<<Für alle die mich als Rosenkranz auf der Bühne gesehen haben, es geht hier nicht um Hamlet und auch nicht um diese Rolle.>>
Es war einmal…
Es war einmal eine junge Frau. Geprägt durch Schicksalsschläge und schöne Momente ihres Lebens. Sie lebte wohlbehütet bei ihrer Mutter und doch verspürte sie den Drang auszureißen und in die weite Welt zu fliehen. Nachdem ihr erster Versuch nicht geglückt war und sie in den Schoß der Familie zurückgekehrt war, bevor es begonnen hatte, wollte sie es erneut wagen.
Sie verschenkte ihr Herz.
Geblendet vom glanz des Jünglings ließ sie ab von allem gewohnten und wurde in seinen Bann gezogen. Sie war nun nur noch selten bei ihrer Mutter anzutreffen und verbrachte ihre Zeit mit dem Jüngling. Er liebte sie – Sie liebte ihn. Er schenke ihr die Sterne.
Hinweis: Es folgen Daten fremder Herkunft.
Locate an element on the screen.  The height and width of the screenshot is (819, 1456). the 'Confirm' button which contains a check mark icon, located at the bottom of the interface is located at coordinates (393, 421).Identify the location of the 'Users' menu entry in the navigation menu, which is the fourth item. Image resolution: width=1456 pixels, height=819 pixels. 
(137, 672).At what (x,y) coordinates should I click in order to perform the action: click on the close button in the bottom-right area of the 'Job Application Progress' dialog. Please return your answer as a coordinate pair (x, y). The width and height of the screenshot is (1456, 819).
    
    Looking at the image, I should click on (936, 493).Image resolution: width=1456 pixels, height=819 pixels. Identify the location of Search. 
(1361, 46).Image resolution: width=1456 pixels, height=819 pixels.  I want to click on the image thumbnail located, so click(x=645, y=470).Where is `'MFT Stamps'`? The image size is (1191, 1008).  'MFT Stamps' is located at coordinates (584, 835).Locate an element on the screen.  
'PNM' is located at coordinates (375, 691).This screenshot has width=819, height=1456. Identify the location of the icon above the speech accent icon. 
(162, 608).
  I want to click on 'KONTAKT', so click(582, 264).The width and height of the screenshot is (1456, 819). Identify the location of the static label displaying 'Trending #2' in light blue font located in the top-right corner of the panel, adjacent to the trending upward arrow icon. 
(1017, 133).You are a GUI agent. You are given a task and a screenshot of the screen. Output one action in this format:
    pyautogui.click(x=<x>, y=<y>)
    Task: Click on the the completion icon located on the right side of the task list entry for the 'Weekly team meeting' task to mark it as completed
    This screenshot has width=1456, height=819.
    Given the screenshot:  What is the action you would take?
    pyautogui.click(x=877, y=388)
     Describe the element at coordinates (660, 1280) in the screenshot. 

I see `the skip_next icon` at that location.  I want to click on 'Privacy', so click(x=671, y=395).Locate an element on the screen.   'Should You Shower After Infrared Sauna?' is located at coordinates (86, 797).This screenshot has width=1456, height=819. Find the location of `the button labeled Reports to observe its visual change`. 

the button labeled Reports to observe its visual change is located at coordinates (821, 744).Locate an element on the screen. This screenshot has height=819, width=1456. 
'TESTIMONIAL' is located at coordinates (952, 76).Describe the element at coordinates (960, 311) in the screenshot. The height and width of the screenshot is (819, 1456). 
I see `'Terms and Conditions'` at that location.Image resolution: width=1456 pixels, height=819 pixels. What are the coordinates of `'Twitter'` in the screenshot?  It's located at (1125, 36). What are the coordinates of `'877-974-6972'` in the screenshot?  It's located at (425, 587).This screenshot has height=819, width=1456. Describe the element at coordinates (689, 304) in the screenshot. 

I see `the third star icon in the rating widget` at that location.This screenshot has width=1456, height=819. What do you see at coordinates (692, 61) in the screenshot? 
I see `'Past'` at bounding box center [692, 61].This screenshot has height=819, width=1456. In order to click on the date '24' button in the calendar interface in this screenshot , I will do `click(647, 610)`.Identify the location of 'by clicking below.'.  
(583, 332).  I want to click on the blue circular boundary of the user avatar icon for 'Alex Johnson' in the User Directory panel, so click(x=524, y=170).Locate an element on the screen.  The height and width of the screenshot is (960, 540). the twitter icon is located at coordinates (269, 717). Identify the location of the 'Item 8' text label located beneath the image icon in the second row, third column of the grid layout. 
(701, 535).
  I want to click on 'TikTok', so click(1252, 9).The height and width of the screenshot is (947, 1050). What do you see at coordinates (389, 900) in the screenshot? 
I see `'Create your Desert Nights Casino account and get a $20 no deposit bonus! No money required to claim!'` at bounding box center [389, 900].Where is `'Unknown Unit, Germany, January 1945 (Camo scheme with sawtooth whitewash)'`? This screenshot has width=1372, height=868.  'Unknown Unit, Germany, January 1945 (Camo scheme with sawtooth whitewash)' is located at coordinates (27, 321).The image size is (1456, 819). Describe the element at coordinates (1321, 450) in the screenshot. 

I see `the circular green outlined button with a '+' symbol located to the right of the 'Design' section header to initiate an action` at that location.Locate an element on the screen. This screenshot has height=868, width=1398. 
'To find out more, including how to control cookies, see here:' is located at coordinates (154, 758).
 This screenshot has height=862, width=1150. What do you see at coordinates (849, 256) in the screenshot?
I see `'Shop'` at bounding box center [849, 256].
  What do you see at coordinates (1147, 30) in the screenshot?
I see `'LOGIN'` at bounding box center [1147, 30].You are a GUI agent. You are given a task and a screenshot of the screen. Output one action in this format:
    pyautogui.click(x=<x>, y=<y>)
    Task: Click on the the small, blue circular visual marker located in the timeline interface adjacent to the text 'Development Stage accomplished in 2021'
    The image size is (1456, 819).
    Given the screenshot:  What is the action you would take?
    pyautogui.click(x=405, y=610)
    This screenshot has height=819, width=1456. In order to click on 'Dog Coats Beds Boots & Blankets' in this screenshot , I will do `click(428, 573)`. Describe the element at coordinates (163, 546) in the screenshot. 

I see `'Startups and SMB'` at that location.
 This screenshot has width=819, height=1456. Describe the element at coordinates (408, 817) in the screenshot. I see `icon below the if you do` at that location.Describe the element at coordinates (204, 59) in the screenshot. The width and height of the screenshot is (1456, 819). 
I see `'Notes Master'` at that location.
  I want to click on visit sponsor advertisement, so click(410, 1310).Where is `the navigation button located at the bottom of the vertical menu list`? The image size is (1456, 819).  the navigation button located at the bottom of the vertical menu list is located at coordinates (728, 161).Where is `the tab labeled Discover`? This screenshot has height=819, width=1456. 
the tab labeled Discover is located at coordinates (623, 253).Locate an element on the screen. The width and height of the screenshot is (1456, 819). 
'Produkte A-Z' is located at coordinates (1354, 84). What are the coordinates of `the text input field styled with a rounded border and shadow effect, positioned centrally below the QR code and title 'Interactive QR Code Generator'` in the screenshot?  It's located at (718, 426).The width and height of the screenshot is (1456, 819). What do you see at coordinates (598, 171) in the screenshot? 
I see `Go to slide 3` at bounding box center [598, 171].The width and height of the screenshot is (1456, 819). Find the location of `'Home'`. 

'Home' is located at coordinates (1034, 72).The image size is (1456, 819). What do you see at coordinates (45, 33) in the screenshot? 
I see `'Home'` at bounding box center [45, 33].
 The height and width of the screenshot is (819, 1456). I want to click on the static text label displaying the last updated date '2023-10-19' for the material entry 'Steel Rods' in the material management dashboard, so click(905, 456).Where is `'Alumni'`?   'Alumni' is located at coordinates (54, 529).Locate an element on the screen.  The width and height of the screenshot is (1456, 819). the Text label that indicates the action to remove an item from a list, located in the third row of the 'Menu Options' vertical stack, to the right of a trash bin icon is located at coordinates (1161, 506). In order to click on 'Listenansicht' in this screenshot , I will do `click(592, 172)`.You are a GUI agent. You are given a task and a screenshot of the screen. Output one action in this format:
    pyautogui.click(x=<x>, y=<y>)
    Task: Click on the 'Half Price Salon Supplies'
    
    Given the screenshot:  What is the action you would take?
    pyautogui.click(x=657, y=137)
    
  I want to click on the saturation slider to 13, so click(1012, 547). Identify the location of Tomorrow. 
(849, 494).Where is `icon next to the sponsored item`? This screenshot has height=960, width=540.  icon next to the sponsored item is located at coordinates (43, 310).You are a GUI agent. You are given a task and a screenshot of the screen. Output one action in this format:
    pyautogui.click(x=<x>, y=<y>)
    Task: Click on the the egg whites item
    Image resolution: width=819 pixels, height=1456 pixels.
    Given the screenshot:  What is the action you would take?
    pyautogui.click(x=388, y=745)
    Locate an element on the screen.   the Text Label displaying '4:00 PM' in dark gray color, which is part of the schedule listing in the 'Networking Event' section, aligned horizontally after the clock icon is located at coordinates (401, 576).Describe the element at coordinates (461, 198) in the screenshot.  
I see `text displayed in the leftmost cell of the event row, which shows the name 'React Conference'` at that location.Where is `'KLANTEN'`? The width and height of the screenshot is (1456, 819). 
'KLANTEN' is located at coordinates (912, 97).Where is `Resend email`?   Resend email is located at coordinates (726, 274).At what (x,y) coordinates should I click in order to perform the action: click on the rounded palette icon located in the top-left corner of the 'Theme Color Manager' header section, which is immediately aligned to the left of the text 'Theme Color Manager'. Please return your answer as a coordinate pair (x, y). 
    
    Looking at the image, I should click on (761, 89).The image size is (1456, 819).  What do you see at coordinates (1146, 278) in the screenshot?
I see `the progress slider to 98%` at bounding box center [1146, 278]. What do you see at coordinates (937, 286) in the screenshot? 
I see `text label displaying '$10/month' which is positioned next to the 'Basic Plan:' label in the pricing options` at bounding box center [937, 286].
Aufeinmal wendete sich das Blatt. er wurde bevormundent und fordernd. Doch sie ließ ihn gewähren und befolgte seine Befehle. Sie war geblendet durch den glanz ihrer Liebe und sah nicht, dass diese bei ihm schwand. Er ließ sie jedoch in dem Glauben, dass seine Liebe unendlich sei. Und doch verbarg er sich vor ihr. Sie wartete auf ein Zeichen von ihm… Doch nichts. Aber nein, der schein verblasste nicht. Sie glaubte noch an das Gute, war zu naiv zu erkennen dass die Zeit gekommen war sich zu lösen. Sie glaubte weiterhin an die Liebe und an ein Leben zu zweit. Ihre Freunde fingen an sich zu sorgen, wollten ihr erklären wie es um sie steht. Und doch… doch hat sie es nicht glauben wollen. Sie liebte. Ja und sie verteidigte ihn. Er trieb sich rum, doch anders als früher wusste sie nicht wo. Er wurde mürrisch, beschimpfte sie, schmiss sie raus. Er überlegte es sich anders, holte sie zurück und liebte sie. Er liebte sie wie sie niemand sonst vorher geliebt hatte. Und dann… dann ließ er sie fallen. Nach einiger Zeit des wartens wurde sie durch eine Brieftaube zu ihm gerufen. Er bestellte sie in sein Reich dass zu einem großen Teil schon ihr eigenes geworden war, doch den Schlüssel hatte sie ihm aushändigen müssen, nur er besaß noch den Schlüssel zu ihrem Herz. Einen großen Teil ihres Hab und Gut hatte sie gegeben und geteilt. Sie hatte Liebe geschenkt wie sie es lange nicht getan hatte. Er war ihre Hoffnung, ihre Zukunft. Auch als er sie zu sich bestellte hegte sie noch Hoffnung. Getreu dem Motto die Hoffnung stirbt zuletzt raffte sie ihren Mut zusammen und stellte sich… vergebens…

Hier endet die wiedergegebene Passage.